This year has seen the abolition of the statutory dispute resolution procedures which were the guidelines used to tackle disciplinary and grievance issues in the workplace.

They were replaced by ACAS’s revised Code of Practice on Disciplinary and Grievance Procedures. But what does this change mean for employers and employees?

The old regime To comply with the statutory dispute resolution procedures, an employer generally needed to follow a three step procedure when considering dismissing or taking disciplinary action against an employee or when a member of staff raised a grievance.

This procedure involved the employer or the employee writing to each other to set out the issue.

The employer then held a meeting with the individual concerned before writing to them with their decision and giving the employee the opportunity to appeal.

Failure to comply with these steps could have led to a finding of unfair dismissal causing the compensation award to be hiked by up to 50 per cent.
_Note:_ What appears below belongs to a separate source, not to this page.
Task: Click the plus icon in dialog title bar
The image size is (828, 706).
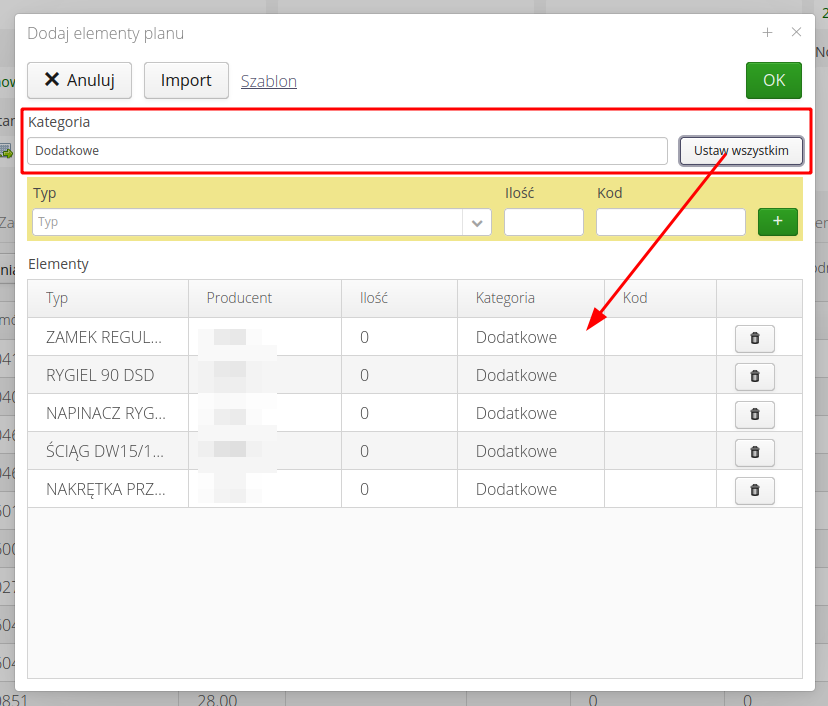Action: click(767, 32)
The statutory dispute resolution procedures were criticised for formalising employment disputes at an early stage, causing litigation as to whether or not all of the steps had been complied with.

The new regime The new code, which does not apply to redundancy cases or the renewal of fixed-term contracts on their expiry, sets out basic standards of fairness that must be adhered to by employers and employees alike.

It is hoped that the code’s principle-based approach will mean fewer disputes will reach tribunals.

The three-step procedure is the same under the new regime as it was previously.

However, a failure to follow its provisions will not automatically result in a penalty of any kind, although either party’s unreasonable failure to abide by the code will allow a tribunal to adjust any award of compensation by up to 25 per cent.

But there are some important differences under the new set of regulation including: n Dispute resolution procedures should be in writing n Employees and their representatives should be involved in the development of the procedures n The procedures should be understood by the employees n Disputes should be resolved informally where possible, using a mediator if required n Employers are now under an obligation to investigate the facts of the case n Employees have the right to call witnesses to give evidence during formal meetings if they give advance notice to the employer The new regime will bring benefits to employers and their staff. Workers will no longer have to lodge a grievance and wait 28 days before lodging a claim and their managers will no longer be found guilty of automatic unfair dismissal if they fail to follow the code.

The code has also been drafted vaguely lacking mandatory requirements or directions and instead uses ambiguous language such as ‘it may be appropriate to’ and ‘it is advisable to’.

This lack of clarity will inevitably lead to appeals regarding the meaning of various provisions within the code.

It is also unclear whether the code applies to ex-employees.

What should be done now?

Employers and employees need to be aware that the old regime will still apply if disciplinary proceedings or action giving rise to a grievance started before April 6, 2009.

Written disciplinary and grievance procedures should now put in place by employers if they do not have them and they should seek input from their employees and representatives.

If an employer already has written procedures, they should check they reflect the principles set out in the code.

Employers should also train their employees and managers to understand the procedures and be aware of further developments in tribunal cases that will expand on the principles set out in the code.